Diffusion of acceptor dopants in monoclinic β-Ga2O3

Abstract

β-Ga2O3 is a leading ultra-wide band gap semiconductor, but its performance depends on precise control over dopant incorporation and stability. In this work, we use first-principles calculations to systematically assess the diffusion behavior of eight potential deep-level substitutional acceptors (Au, Ca, Co, Cu, Fe, Mg, Mn, and Ni) in β-Ga2O3. We consider two key diffusion mechanisms: (i) interstitial diffusion under non-equilibrium conditions relevant to ion implantation, and (ii) trap-limited diffusion (TLD) under near-equilibrium thermal annealing conditions. Our results reveal a strong diffusion anisotropy along the b and c axes, with dopant behavior governed by competition between diffusion and incorporation (or dissociation) activation energies. Under interstitial diffusion, Ca2+i and Mg2+i show the most favorable combination of low migration and incorporation barriers, making them promising candidates for efficient doping along the b and c axes, respectively. In contrast, Au+i diffuses readily, but exhibits an incorporation barrier that exceeds 5 eV, rendering it ineffective as a dopant. From a thermal stability perspective, Co2+i shows poor activation but high diffusion barriers, which may suppress undesirable migration at elevated temperatures.

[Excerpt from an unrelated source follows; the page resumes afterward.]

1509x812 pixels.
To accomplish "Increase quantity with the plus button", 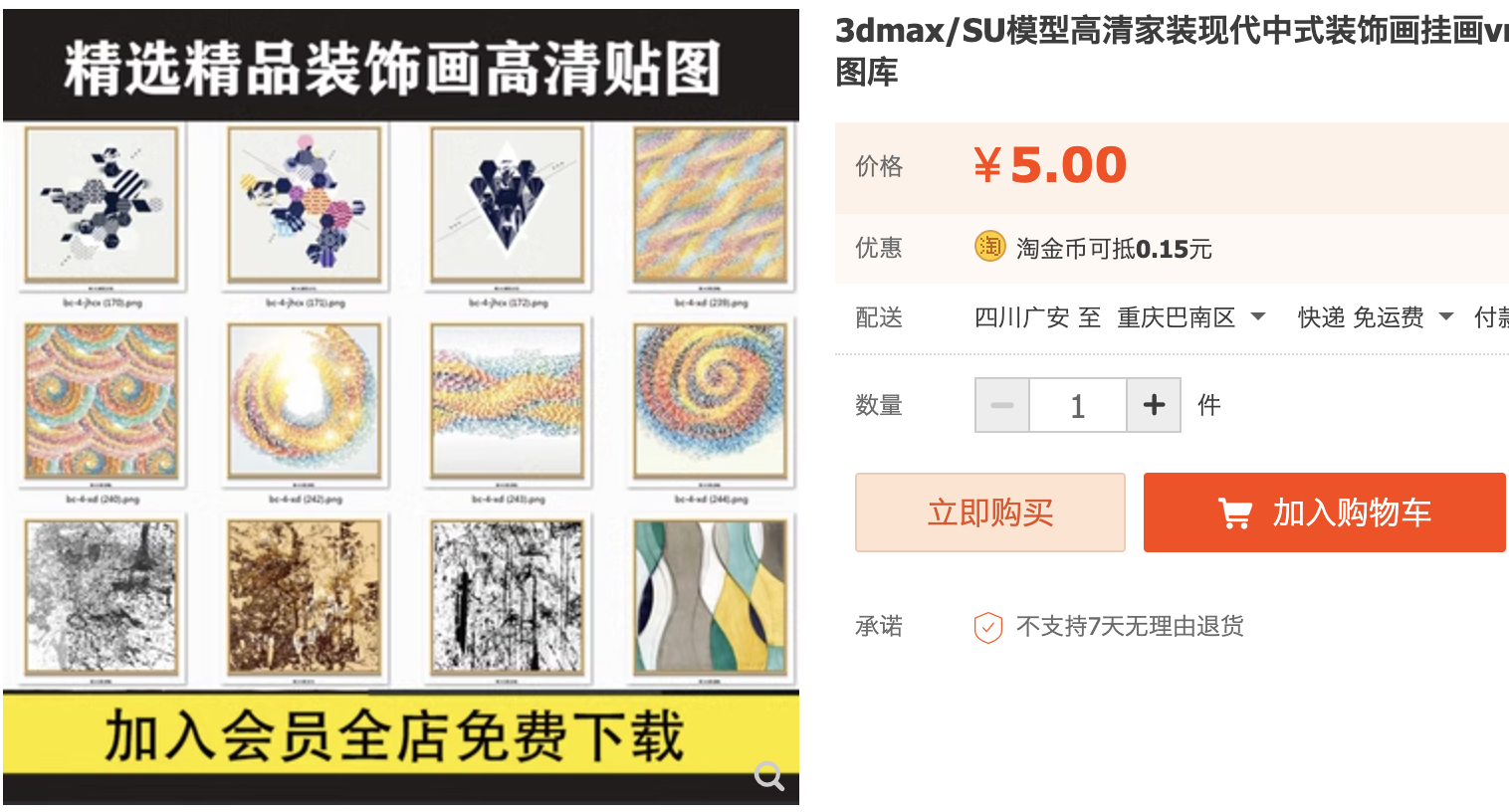I will (1154, 405).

Under trap-limited diffusion, the dissociation of dopant-host complexes controls mobility. Mg2+i again emerges as a leading candidate, exhibiting the lowest dissociation barriers along both axes, whereas Co2+i and Fe2+i display the highest barriers, suggesting improved dopant retention under thermal stress. Our findings guide dopant selection by balancing activation and thermal stability, essential for robust semi-insulating substrates.